● **Work task**
The result should be every line of the listing that holds the word "post".
■ ■ ■
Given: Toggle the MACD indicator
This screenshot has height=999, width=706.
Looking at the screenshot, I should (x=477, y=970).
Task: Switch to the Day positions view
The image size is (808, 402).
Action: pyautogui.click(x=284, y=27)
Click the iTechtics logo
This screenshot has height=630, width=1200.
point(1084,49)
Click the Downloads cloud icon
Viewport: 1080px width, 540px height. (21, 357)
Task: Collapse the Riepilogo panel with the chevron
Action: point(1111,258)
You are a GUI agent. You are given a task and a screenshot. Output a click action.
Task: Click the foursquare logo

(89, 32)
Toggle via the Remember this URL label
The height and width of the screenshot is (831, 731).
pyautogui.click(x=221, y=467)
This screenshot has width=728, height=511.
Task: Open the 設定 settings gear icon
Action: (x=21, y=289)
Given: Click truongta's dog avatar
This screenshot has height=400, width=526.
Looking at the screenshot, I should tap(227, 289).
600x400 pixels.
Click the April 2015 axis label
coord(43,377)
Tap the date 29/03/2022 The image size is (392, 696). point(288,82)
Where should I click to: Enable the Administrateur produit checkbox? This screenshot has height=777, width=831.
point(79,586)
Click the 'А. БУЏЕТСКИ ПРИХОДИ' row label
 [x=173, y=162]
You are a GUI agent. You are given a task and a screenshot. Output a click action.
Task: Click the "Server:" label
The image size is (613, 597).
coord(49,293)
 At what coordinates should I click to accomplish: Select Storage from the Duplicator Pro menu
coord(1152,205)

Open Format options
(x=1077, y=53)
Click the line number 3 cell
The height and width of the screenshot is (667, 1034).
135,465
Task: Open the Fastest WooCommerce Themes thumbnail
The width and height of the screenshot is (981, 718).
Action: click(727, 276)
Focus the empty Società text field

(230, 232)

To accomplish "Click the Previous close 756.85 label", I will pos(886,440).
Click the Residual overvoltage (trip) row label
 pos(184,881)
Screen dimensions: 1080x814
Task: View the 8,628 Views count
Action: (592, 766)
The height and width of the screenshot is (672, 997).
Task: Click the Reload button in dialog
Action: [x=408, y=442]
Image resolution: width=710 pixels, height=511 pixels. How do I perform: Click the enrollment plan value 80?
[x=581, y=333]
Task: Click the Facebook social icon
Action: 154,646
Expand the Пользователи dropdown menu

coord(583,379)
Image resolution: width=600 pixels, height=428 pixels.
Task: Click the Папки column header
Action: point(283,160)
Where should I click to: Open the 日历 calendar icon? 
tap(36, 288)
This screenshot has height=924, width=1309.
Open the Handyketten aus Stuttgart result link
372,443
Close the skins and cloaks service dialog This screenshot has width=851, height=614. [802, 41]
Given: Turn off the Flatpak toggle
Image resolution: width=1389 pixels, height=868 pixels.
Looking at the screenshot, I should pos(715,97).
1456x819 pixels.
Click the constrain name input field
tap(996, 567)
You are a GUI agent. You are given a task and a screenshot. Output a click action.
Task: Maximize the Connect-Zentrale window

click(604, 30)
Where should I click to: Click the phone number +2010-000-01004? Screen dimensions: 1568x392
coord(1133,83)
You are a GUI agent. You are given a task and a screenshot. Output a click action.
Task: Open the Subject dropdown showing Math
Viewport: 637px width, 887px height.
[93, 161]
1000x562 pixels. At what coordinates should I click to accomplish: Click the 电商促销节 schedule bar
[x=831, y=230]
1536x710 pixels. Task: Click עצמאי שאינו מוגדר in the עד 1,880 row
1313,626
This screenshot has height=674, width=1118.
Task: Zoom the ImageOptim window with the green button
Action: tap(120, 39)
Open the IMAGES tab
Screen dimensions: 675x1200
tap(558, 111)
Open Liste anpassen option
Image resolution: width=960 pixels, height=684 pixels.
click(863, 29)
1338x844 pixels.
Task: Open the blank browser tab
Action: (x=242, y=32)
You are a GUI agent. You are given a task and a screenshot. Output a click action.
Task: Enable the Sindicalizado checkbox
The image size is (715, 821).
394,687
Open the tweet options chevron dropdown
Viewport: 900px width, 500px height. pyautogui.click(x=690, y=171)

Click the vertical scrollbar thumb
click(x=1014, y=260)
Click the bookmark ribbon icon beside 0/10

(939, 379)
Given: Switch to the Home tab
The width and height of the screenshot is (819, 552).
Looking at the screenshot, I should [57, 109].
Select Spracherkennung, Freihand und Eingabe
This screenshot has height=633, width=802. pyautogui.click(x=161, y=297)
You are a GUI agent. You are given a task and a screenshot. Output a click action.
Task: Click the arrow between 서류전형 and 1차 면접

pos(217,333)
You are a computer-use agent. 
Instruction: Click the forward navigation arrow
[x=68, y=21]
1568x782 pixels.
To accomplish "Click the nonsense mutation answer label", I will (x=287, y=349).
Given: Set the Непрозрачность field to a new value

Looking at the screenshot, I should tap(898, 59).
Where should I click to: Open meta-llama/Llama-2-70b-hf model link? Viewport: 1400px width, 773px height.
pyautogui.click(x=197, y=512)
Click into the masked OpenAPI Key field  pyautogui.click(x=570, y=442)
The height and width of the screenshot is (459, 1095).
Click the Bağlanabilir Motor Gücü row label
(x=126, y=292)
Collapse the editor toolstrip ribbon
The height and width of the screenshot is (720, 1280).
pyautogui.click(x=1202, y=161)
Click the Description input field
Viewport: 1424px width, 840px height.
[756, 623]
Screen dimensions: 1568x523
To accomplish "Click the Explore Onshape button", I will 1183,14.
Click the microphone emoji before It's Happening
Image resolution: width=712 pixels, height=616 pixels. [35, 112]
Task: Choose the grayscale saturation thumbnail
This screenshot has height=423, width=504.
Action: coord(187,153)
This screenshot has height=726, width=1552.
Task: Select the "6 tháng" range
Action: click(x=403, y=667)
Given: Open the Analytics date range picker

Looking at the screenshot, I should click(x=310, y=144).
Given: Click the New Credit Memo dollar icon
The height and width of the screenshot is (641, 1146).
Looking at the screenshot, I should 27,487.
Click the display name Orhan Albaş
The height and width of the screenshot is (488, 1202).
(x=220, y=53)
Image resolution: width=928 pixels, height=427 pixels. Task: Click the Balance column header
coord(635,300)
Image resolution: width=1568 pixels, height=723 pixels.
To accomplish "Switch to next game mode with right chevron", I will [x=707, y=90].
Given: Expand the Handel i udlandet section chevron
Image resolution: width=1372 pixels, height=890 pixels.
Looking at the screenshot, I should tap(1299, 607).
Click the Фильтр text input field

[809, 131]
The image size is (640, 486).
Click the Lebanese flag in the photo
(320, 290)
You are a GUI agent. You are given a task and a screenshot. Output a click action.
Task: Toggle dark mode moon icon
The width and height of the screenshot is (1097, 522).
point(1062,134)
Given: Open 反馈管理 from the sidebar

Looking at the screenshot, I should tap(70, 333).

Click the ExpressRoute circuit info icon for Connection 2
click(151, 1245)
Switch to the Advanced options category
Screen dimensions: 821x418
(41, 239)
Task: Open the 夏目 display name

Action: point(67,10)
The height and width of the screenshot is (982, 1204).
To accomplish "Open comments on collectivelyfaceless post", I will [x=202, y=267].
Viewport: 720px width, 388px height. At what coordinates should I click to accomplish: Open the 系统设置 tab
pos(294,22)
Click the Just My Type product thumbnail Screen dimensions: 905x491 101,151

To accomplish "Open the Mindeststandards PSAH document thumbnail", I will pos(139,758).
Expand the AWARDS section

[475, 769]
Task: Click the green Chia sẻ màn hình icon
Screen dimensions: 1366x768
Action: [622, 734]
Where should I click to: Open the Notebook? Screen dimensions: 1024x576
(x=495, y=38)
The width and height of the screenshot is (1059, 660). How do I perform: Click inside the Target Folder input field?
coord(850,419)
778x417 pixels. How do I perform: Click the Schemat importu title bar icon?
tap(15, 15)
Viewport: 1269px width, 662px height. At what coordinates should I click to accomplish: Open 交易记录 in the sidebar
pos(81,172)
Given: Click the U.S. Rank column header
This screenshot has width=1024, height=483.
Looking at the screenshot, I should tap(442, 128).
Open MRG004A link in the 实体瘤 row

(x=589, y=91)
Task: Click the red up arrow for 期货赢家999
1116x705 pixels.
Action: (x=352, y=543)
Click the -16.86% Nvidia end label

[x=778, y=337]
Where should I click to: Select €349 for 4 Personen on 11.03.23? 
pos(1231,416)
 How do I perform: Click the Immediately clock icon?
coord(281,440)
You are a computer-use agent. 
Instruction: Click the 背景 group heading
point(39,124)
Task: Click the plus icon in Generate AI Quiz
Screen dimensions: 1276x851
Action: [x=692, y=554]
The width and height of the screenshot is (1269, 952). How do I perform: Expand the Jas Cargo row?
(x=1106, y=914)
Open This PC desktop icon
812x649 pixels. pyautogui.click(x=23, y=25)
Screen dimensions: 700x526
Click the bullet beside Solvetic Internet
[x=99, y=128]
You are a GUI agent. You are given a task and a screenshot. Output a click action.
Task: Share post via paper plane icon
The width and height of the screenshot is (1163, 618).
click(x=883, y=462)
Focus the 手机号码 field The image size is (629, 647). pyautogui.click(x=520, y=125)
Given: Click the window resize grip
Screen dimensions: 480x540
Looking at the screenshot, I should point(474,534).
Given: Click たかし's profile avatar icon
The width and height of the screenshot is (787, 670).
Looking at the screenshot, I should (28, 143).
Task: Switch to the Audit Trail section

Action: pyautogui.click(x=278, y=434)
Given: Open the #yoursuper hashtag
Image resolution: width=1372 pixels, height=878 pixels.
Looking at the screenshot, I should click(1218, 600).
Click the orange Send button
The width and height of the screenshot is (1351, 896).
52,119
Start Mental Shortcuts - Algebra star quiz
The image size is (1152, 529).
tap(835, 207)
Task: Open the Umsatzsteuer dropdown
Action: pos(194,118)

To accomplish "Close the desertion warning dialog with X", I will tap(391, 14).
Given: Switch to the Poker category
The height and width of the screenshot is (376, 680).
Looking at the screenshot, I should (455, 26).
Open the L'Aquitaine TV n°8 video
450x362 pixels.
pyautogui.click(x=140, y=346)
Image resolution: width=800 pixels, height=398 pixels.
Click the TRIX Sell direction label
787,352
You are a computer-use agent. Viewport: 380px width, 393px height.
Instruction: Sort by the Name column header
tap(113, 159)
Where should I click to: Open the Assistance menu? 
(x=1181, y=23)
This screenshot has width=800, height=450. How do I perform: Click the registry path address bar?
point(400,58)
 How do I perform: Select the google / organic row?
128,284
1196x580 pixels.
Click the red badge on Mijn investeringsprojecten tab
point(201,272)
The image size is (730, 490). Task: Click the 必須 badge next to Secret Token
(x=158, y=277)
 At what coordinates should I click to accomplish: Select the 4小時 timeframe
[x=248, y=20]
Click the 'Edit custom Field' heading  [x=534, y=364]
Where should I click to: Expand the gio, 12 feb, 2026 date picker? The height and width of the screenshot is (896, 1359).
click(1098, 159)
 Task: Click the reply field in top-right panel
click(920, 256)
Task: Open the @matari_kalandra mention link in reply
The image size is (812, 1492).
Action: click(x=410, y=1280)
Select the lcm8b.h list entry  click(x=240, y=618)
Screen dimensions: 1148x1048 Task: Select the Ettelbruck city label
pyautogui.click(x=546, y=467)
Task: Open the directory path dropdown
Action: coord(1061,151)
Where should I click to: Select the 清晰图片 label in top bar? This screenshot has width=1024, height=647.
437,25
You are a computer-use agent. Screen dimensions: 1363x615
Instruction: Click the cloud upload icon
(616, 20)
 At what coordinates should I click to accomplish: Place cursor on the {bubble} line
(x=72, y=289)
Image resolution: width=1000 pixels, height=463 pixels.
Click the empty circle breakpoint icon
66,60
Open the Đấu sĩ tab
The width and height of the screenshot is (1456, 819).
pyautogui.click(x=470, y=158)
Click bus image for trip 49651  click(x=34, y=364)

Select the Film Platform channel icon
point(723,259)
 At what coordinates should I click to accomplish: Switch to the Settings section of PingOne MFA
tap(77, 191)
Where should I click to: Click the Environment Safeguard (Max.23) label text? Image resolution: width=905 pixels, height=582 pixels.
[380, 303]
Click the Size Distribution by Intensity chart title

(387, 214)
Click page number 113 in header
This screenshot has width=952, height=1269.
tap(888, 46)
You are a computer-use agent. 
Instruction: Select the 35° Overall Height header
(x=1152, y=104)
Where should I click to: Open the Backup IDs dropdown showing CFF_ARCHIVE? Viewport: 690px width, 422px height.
■ ■ ■
● **Your response**
To accomplish "Open comments on collectivelyfaceless post", I will [x=202, y=267].
Task: Share post via paper plane icon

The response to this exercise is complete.